= Cristina Bazán =

Puerto Rican television series

Cristina Bazán is the name of a 1978 and 2016 (The Very End for Cristina Bazán), Puerto Rican telenovela starring Puerto Rican actress and singer Johanna Rosaly, and the Venezuelan singer/idol José Luis Rodríguez El Puma. The soap opera, was co-produced in Puerto Rico by Radio Caracas Television of Venezuela and Telemundo Puerto Rico. The show had international success and a record numbers of viewers.

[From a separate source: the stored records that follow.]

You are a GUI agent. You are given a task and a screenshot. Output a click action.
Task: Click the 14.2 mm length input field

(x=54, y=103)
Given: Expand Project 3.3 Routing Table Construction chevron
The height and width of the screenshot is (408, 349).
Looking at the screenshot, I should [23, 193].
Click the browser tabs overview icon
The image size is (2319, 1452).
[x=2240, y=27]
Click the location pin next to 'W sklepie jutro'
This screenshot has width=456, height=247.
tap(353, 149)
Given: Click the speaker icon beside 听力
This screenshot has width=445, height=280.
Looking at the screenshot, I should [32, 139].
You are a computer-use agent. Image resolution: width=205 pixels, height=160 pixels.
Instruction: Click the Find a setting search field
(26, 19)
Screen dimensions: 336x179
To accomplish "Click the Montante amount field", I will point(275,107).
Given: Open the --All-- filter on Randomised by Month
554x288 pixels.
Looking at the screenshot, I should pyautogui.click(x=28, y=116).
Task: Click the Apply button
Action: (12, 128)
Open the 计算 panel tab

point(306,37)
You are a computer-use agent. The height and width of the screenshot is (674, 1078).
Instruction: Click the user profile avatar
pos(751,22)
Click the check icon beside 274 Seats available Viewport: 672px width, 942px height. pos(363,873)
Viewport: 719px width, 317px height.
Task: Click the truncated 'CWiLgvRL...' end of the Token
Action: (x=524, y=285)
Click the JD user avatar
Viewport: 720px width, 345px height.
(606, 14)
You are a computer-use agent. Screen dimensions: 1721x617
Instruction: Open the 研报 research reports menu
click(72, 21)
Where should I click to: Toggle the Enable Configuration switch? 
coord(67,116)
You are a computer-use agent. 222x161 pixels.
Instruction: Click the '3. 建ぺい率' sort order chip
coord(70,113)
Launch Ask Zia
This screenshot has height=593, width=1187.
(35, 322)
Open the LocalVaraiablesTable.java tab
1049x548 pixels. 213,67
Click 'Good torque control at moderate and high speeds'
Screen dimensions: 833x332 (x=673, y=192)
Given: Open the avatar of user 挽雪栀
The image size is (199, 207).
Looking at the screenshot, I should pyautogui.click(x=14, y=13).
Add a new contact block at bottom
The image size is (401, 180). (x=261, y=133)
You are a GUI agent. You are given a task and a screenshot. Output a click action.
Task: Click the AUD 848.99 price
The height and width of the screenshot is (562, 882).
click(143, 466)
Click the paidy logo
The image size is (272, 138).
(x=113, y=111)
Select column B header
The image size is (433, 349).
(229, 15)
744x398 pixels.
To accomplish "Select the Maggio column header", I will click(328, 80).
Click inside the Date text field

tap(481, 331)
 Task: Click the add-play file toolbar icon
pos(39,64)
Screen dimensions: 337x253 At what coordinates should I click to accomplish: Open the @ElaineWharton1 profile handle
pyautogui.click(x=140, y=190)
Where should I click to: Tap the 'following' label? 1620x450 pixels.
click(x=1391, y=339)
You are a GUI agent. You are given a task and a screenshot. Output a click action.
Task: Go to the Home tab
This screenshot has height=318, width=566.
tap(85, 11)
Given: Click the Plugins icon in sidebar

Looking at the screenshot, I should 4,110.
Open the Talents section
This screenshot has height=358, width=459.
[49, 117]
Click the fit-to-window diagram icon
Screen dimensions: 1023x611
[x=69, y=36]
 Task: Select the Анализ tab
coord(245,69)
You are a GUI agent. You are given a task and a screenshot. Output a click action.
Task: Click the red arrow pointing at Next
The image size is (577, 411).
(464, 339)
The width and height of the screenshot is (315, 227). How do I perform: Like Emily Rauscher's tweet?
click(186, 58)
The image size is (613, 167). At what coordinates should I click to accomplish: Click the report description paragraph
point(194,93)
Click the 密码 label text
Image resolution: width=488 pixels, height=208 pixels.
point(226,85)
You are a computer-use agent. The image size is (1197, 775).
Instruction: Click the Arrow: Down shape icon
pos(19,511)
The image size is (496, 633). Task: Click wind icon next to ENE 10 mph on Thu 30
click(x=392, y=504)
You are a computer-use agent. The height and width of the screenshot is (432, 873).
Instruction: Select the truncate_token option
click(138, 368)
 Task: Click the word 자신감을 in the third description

Cristina Bazán was responsible for bringing Johanna Rosaly and José Luis Rodríguez to international TV stardom in Latin America and Spain. The story of Cristina Bazán was the typical story of Cinderella, where the poor and good girl (Cristina) is mistreated by her stepmother and sisters, and finally finds the love of the "handsome" and rich guy (Rodolfo Alcantara). Other characters in this soap opera include 'Ambar Alsina' (Gilda Haddock), 'Taina' (Alba Nydia Díaz), 'Rosaura' (Esther Sandoval), 'Miguel Angel' (Luis Daniel Rivera) and 'Tere' (Alejandra Pinedo). A very young Adamari López has a special appearance. this soap opera was produced by Ramon Mangles and Angel del Cerro, with a screenplay by Inés Rodena and TV scripts by Manuel G. Piñera

==Plot summary==
Cristina Bazán tells the story of Cristina, who studies in an intern school in San Juan, Puerto Rico with her frivolous and evil stepsister, Ambar Alsina. Cristina thinks that her mother Laura is a widow and keeps traveling taking care of her business. But Laura is not a widow business woman. The truth is that Laura is allegedly a prostitute who is in jail for false charges. When she goes to prison, she asks Cristina's father to support her. When Cristina and Ambar graduate from the internate school they go live at Cristina's father's house, Cristina's father is married to Rosaura who is the mother of Ambar. Rosaura and Ambar hate Cristina and they make her into some sort of servant. Ambar is going to marry the "handsome" Rodolfo Alcantara who does not have a clue that she is sleeping with Miguel Ángel who is a doctor in medicine. Rodolfo is beginning to interest in Cristina who loves him in silence. Rodolfo refuses to have sex with Ambar on the wedding night because she is not a virgin. Ambar is pregnant by Miguel Ángel who has fallen into alcoholism and she does not want anyone to know that she is expecting a child from him. Now is when Rosaura invents a plan: make everyone believe that Cristina is awaiting a child from the chauffeur, she has to accept and fake that she is pregnant. Cristina and Ambar go both to the country so Cristina could have "her child".